Müllballons landen in Südkorea

Müllsackerl statt Atombomben: Nordkoreas dreckige Waffe

150 Ballons mit Müllsackerl sind seit Dienstagnacht in Südkorea gelandet. Das Militär spricht von "Völkerrechtsbruch" und "unmenschlichen Aktionen".

Nick Wolfinger
Müllsackerl statt Atombomben: Nordkoreas dreckige Waffe
Südkoreas Militär warnt die Bevölkerung der Grenzregionen vor Aktivitäten im Freien
via REUTERS

Seit Jahrzehnten macht die kommunistische Diktatur Nordkorea vor allem durch die Drohung, Atomwaffen gegen seine Feinde einzusetzen, von sich reden. Das Land ist daher seit langem von westlichen Ländern wie den USA und der EU mit Sanktionen belegt – schottet sich aber auch sonst weitgehend ab. Die Grenze zum demokratischen Südkorea gleicht jener der damaligen DDR zu Westdeutschland – ist also ohne Sondergenehmigung nur unter größter Lebensgefahr überquerbar.

In dieser modernen Interpretation des "Kalten Kriegs" genügt schon eine Kleinigkeit, um die Emotionen hochkochen zu lassen. Vor allem auf nordkoreanischer Seite, das dann schnell einmal Langstreckenraketen vor der Küste Japans ins Meer schießen lässt oder inflationär mit Atombomben droht.

Normalerweise sehen nordkoreanische "Grußbotschaften" an seinen südlichen "Bruder" eher so aus
Normalerweise sehen nordkoreanische "Grußbotschaften" an seinen südlichen "Bruder" eher so aus
Kim Jae-Hwan / Zuma / picturedesk.com

Müllballons für Südkorea "Verstoß gegen das Völkerrecht"

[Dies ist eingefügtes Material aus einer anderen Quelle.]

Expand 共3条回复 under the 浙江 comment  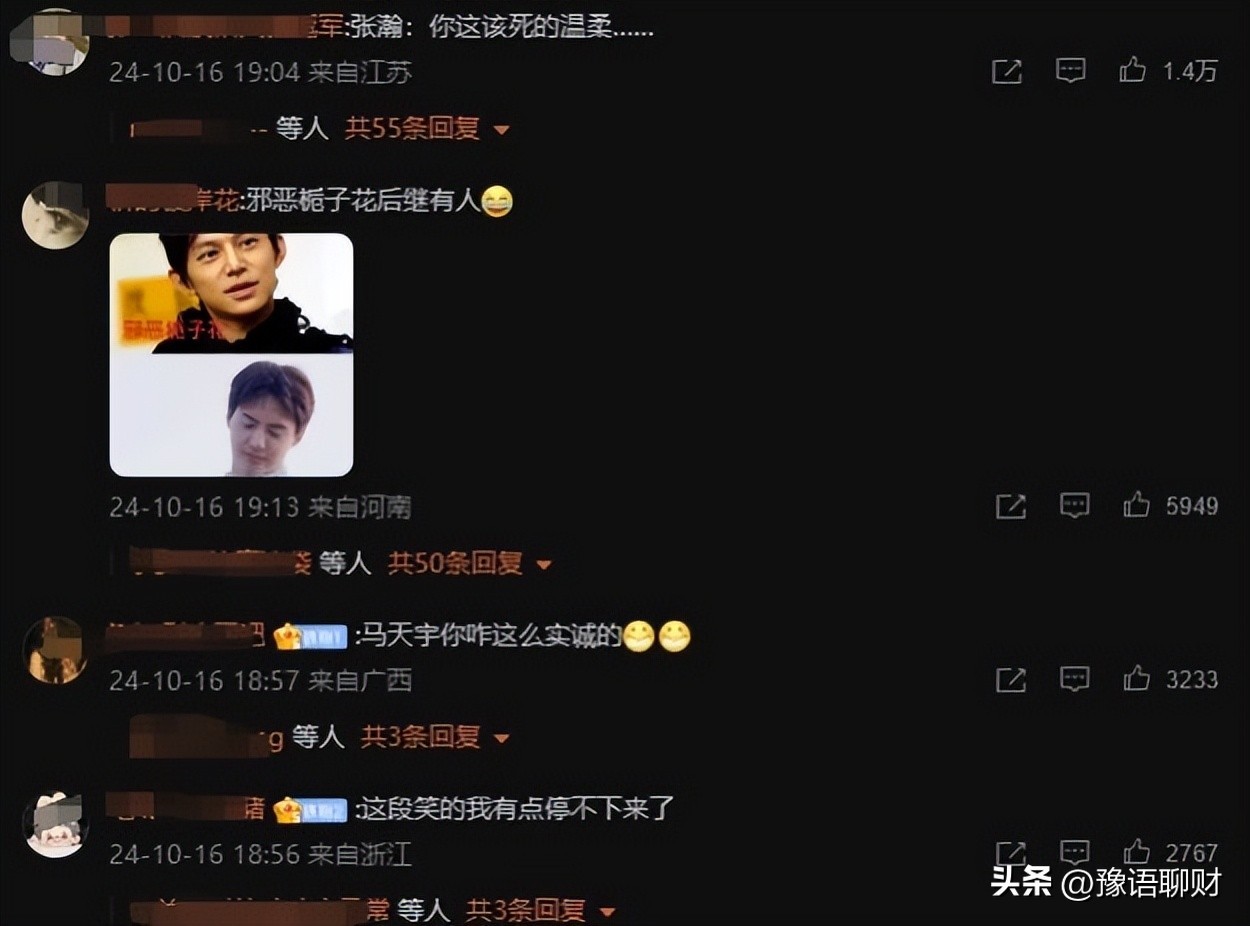(541, 910)
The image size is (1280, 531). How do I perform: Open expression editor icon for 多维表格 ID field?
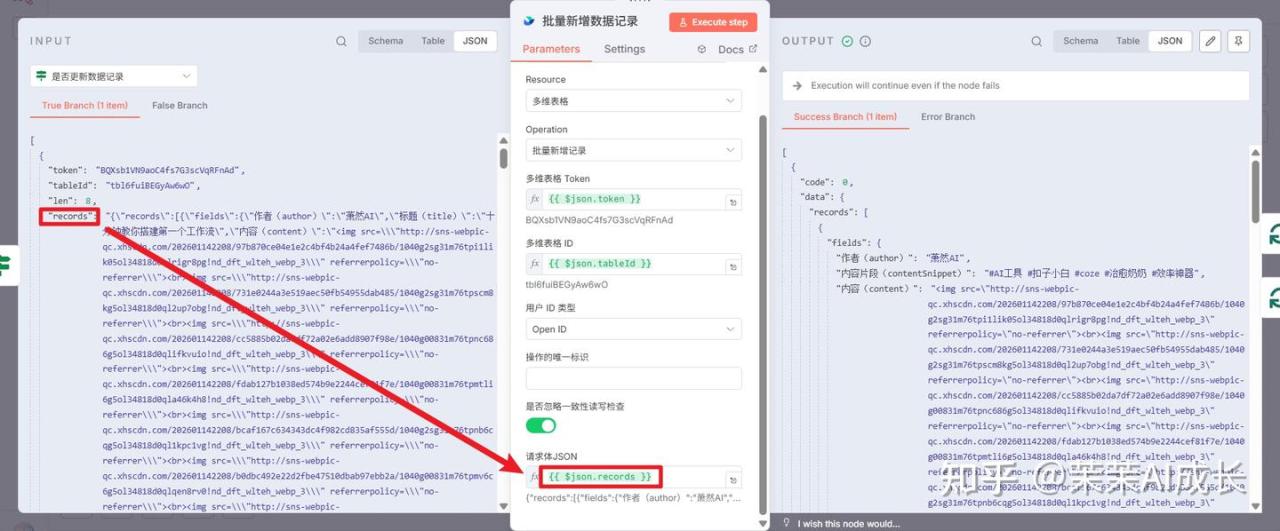733,265
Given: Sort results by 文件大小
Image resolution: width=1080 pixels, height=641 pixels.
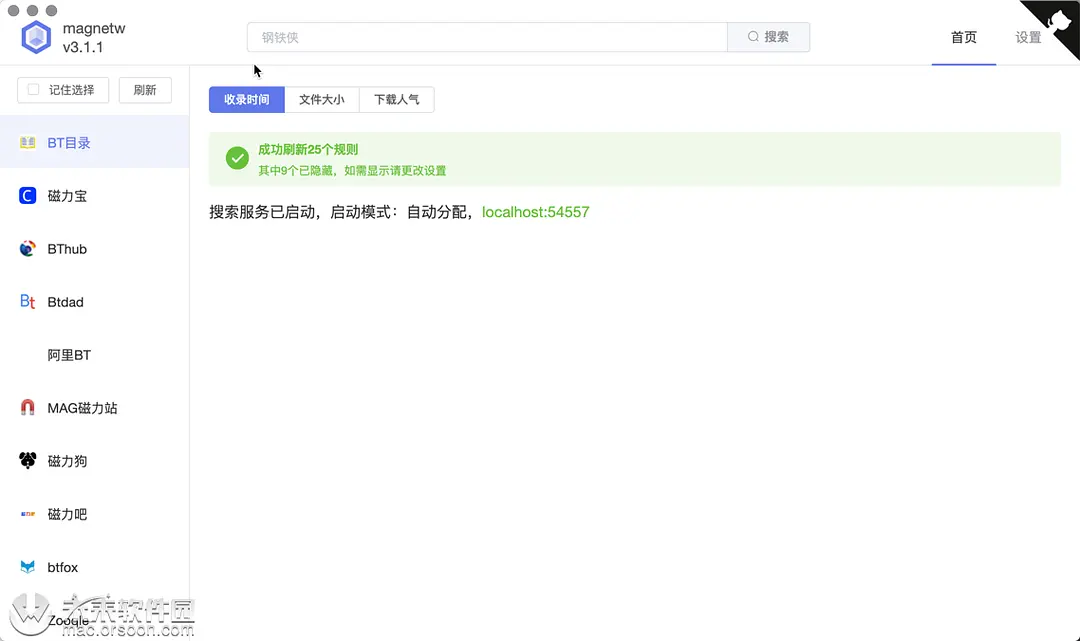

Es soll also nix schlimmeres passieren, als wenn die Atommacht jetzt mit Müllsackerl "angreift". Denn seit Dienstagnacht hat das südkoreanische Militär diese neue "Bedrohung" identifziert: Überdimensionale Luftballons, an denen Plasticksackerl voller Müll angehängt sind. Mit Stand Mittwochfrüh waren es bereits 150. In manchen der Sackerl sollen auch Fäkalien gewesen sein.

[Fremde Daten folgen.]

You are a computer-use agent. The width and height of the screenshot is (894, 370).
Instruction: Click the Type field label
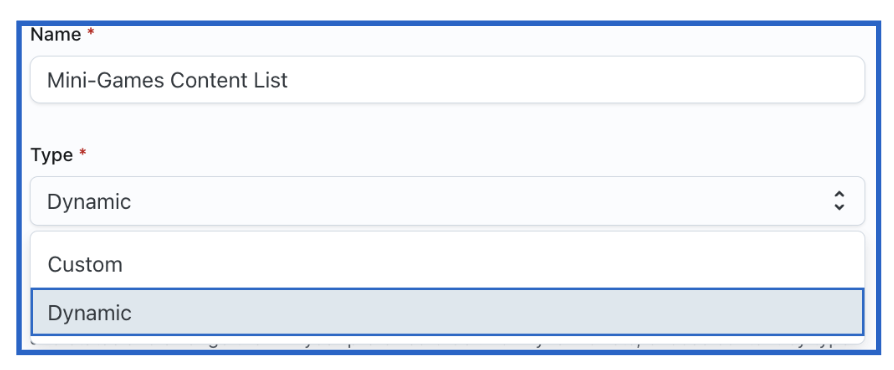[51, 155]
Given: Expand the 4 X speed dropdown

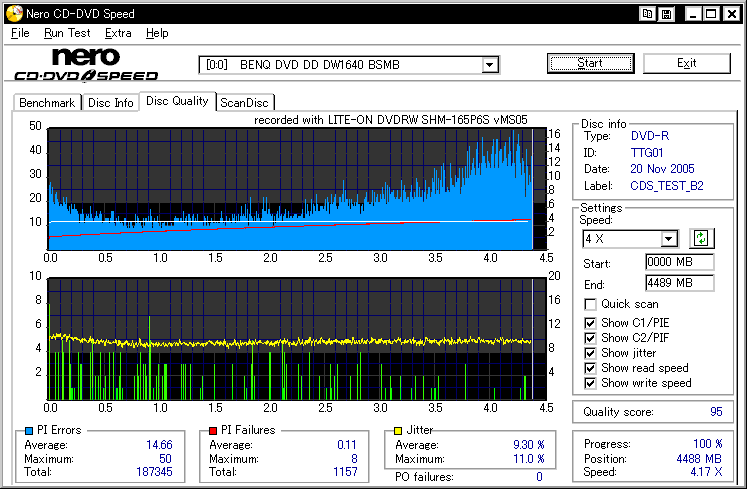Looking at the screenshot, I should [x=669, y=239].
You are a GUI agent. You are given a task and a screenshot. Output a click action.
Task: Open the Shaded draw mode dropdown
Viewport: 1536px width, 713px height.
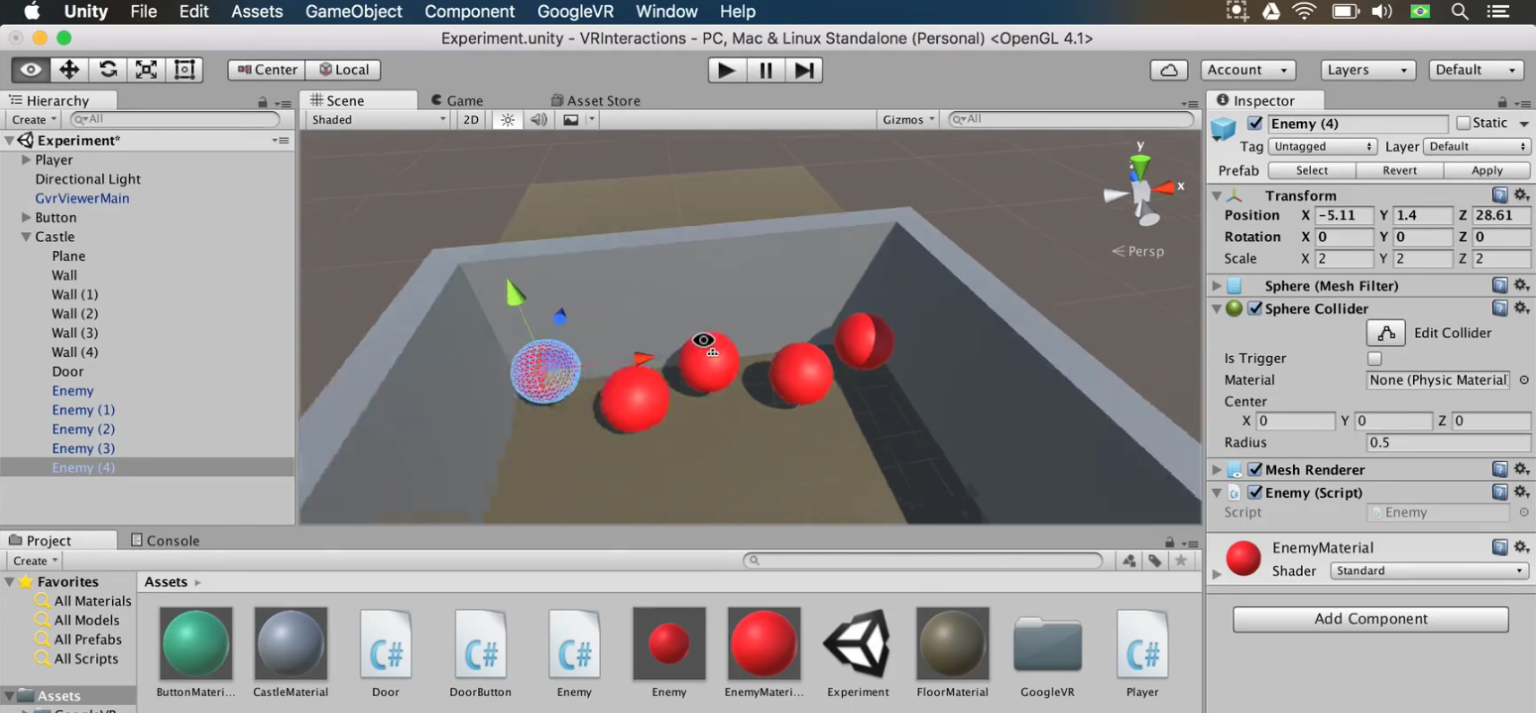coord(375,119)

Die südkoreanische Reaktion erfolgte umgehend: "Nordkoreas Aktionen verstoßen eindeutig gegen das Völkerrecht und bedrohen ernsthaft die Sicherheit unserer Bürger", ließ der Generalstabschef der südkoreanischen Armee ausrichten und fügte hinzu: "Wir warnen Nordkorea eindringlich, seine unmenschlichen und niederträchtigen Aktionen sofort einzustellen".

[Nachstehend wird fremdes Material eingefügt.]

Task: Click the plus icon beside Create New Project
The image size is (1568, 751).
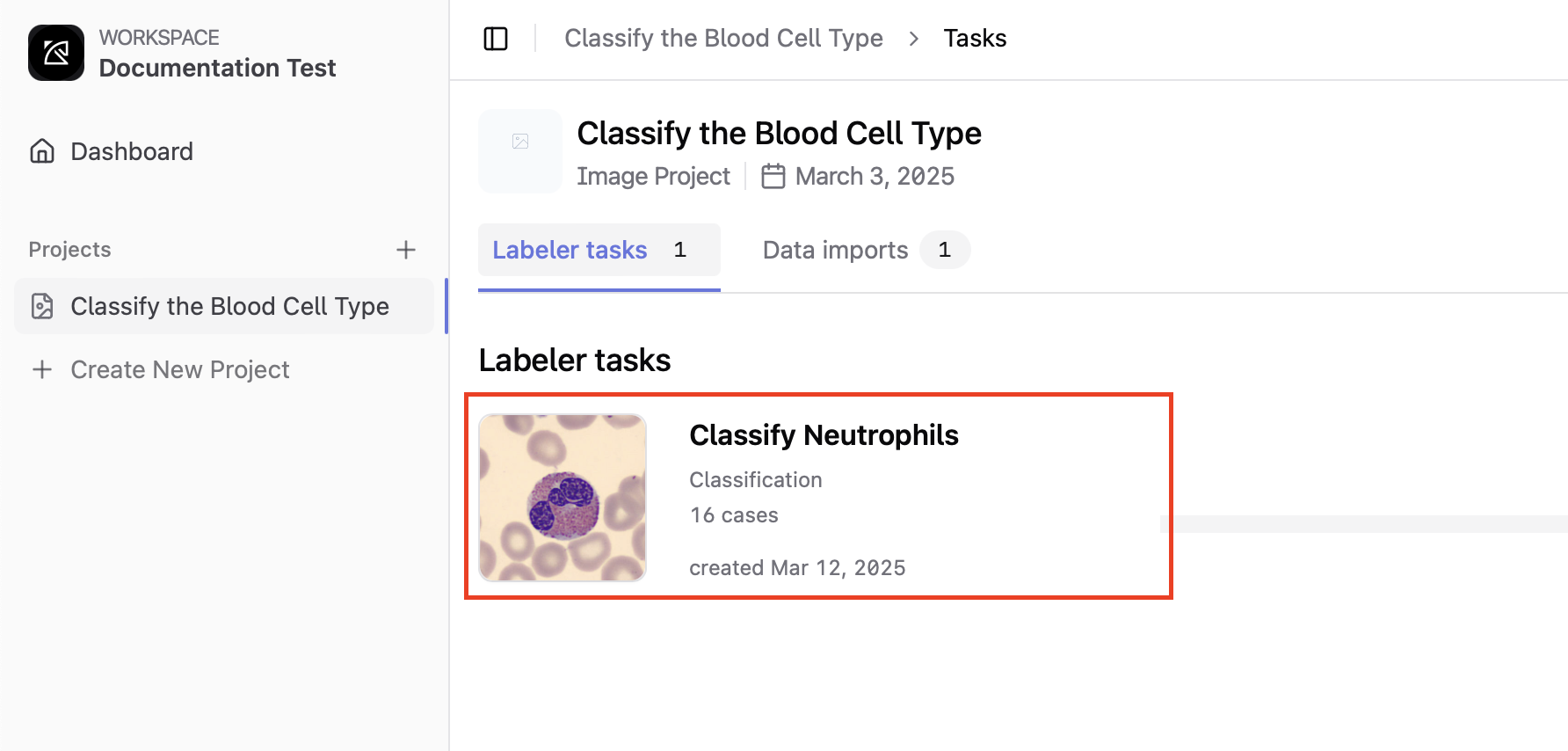Action: (42, 369)
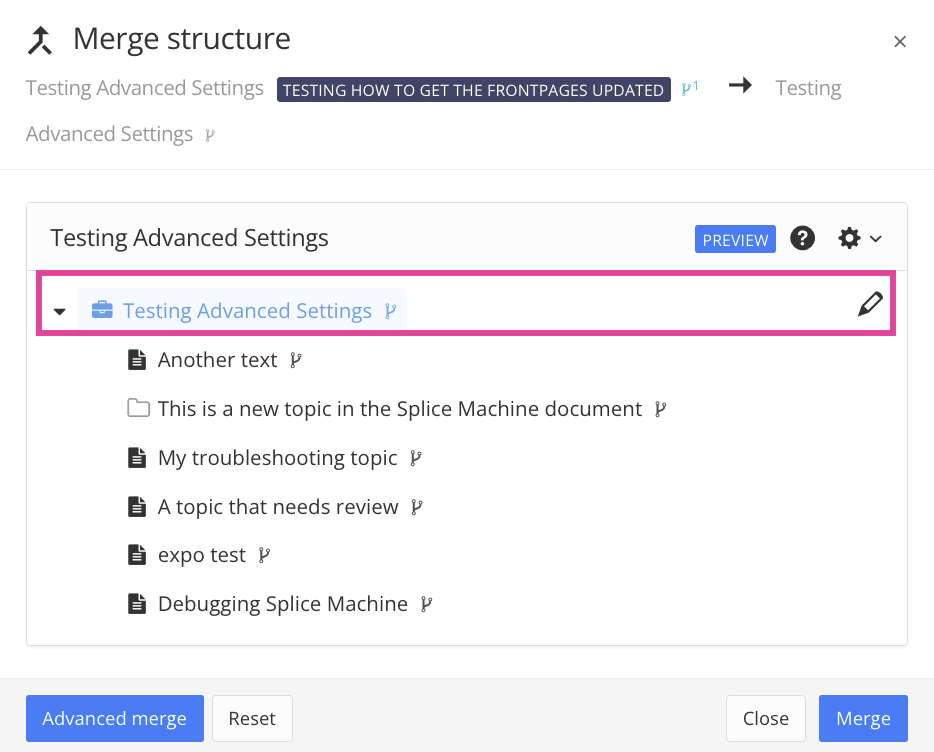Image resolution: width=934 pixels, height=752 pixels.
Task: Click the folder icon for Splice Machine topic
Action: point(137,408)
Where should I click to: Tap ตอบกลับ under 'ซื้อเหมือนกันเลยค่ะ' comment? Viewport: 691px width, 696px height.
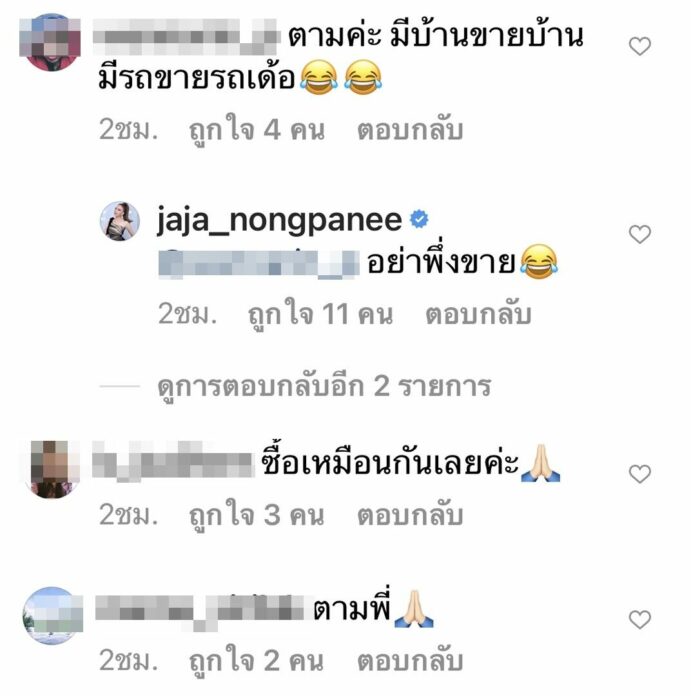click(x=410, y=515)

Südkorea warnt Nordkorea, umgehend mit den "unmenschlichen Aktionen" aufzuhören
Südkorea warnt Nordkorea, umgehend mit den "unmenschlichen Aktionen" aufzuhören
HANDOUT / AFP / picturedesk.com

Die Lokalbehörden verschickten Warnungen an die Bewohner der nördlichen Provinzen Gyeonggi und Gangwon, um vor den "unbekannten Objekten" zu warnen und von Aktivitäten im Freien abzuraten.

Müllsackerl sind nordkoreanische "Vergeltungsaktion"

Laut dem nordkoreanischen Staatsfernsehen KCNA sei die Aktion eine "Vergeltungsmaßnahme" für südkoreanische Aktivisten (zum Teil selber Flüchtlinge aus Nordkorea) gewesen, die häufig Material in den Norden schicken – darunter "Propagandaflugblätter", Lebensmittel, Medikamente, Radios und USB-Sticks mit südkoreanischen Nachrichten und Fernsehserien, die in der isolierten totalitären Diktatur allesamt verboten sind.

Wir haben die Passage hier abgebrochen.